Debería haber escrito antes, pero no importa, porque esta actividad está subordinada a la vida y a sus múltiples urgencias. La que nos ha tocado vivir es la de la dispersión. Resulta imposible, también en otoño, concentrarse en algo porque al paso del objetivo surgen otros reclamos que debemos o queremos seguir. Me ocurre principalmente con los libros, o con aquello que quiero leer o escuchar. Ensayo listas, me organizo a golpe de minutos y segundos pero siempre fracaso en el intento de cumplir fielmente la programación. Es una traición íntima, hiriente que me ata de pies y manos. Tengo la tranquilidad de culpar a internet que se empeña y consigue burlar todas mis fidelidades. Lo definitivo de cada momento es la productividad del tiempo. En el siglo XXI en media hora hacemos muchas más cosas que hace cien años, a veces, media hora es una eternidad. No siempre ha sido así, sospecho que antes del Vaticano II las misas duraban mucho más.
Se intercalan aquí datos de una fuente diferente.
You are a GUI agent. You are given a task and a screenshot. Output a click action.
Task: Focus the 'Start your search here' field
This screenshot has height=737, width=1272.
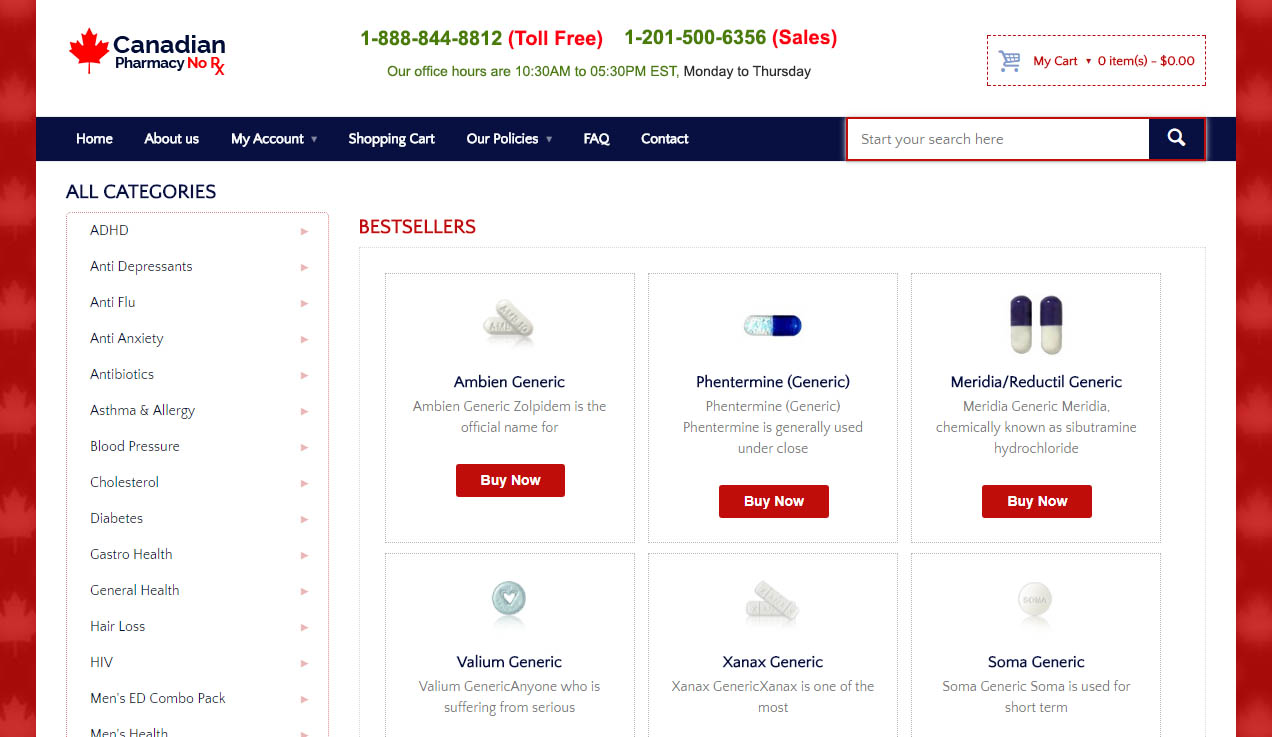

Lo cierto es que he pensado en mis amables lectores, cuya atención no merezco. En el fondo, considero que no pueden vivir sin saber de mí. Incluso temo por su sueño. Con mis entradas pretendo frenar su tendencia a imaginar cosas raras sobre mí. Trato de detener sus elucubraciones y parar sus inverosímiles relatos, los que me sitúan en países lejanos o simplemente desolado en cualquier esquina. Por eso he acumulado muchas notas y ocurrencias que bien podrían haber dado lugar a entradas regulares. Las cocino en esta. Buen provecho.
***
Siempre supuse que la manzana de Apple representaba la mordedura de la fruta prohibida. La imagen del pecado, del triunfo de la tentación, principio y origen de todo (al menos para el cristianismo). La crónica sobre la muerte de Steve Jobs revela que se trata de la manzana de Newton. Nada que ver con el Génesis. Cualquier inventor no parte de la nada, ni cuenta con más inspiración que un trabajo perseverante y el acicate del inconformismo. Reconocemos los factores del éxito cuando se presentan ante nosotros, pero su concurrencia no garantiza que aquel se produzca. No se obtienen en el laboratorio, no son sintéticos, sino que precisan el elemento natural, casi siempre hostil. Newton descubrió la gravedad como Colón América. Remitirse a Newton es hacerlo al progreso positivo. Aquella declaración de principios acompañará siempre a Apple, incluso ahora, cuando la mercadotecnia presenta sus productos como una tentadora fruta prohibida. Cumplen todo lo que prometen y solo prometen aquello que pueden cumplir. Desde hace meses escribo las entradas en la iPad y raramente consulto el correo en el PC. Apenas uso papel y el bolígrafo en contadas ocasiones. Algo está cambiando, puede que no merezca el adjetivo revolucionario, pero no todos los cambios profundos tienen que serlo. El motor de explosión fue revolucionario, pero ya no lo fueron los motores capaces de propulsar velozmente al hombre, el salto de 20 kms/h a 120 kms/h. Como tampoco un nuevo ingenio tiene que extinguir a todos los de su especie, el avión convive con el autobús y el coche.
***
En octubre los terroristas de la Eta deciden rendirse. Como toda rendición es imposible disimular su falsedad. Abandonan el crimen porque no son capaces de él. En la rendición no hay mérito y en esta mucho menos. Ha llegado el fin policial del terrorismo y con él han fracasado todos los politólogos que lo descartaban. Es un éxito del Ministerio del Interior y del acuerdo Aznar-Zapatero por el cual se ilegalizó a sus secuaces políticos.
Estos siempre han vivido con la reserva mental de condenar el terrorismo. Antes porque justificaban el asesinato político y ahora porque no hay nada que condenar. Durante esta etapa se envolvían en el cinismo de declaraciones jurídicamente impecables. El cinismo jurídico es el enemigo invencible de la democracia. Nos lo han demostrado.
Esta reserva mental, equivalente al dar el “sí quiero” cruzando los dedos, se proyecta sobre las víctimas. Siempre les han estorbado. Procuremos que en su nombre, los que andan sueltos sean juzgados, vayan a la cárcel y cumplan sus penas. En suma, que la generosidad no sea más que un tratamiento penitenciario.
El reto es obligarles a que de una vez por todas dejen de hablar de sí mismos.
***
“La vida de los otros” es la demostración inquietante de que en las dictaduras no es posible la lealtad. Aclaremos que tampoco es posible en la democracia, pero esta no la exige. Si no la vieron les recomiendo que lo hagan y se angustien. El precio de la libertad también es la continua vigilancia. Me temo.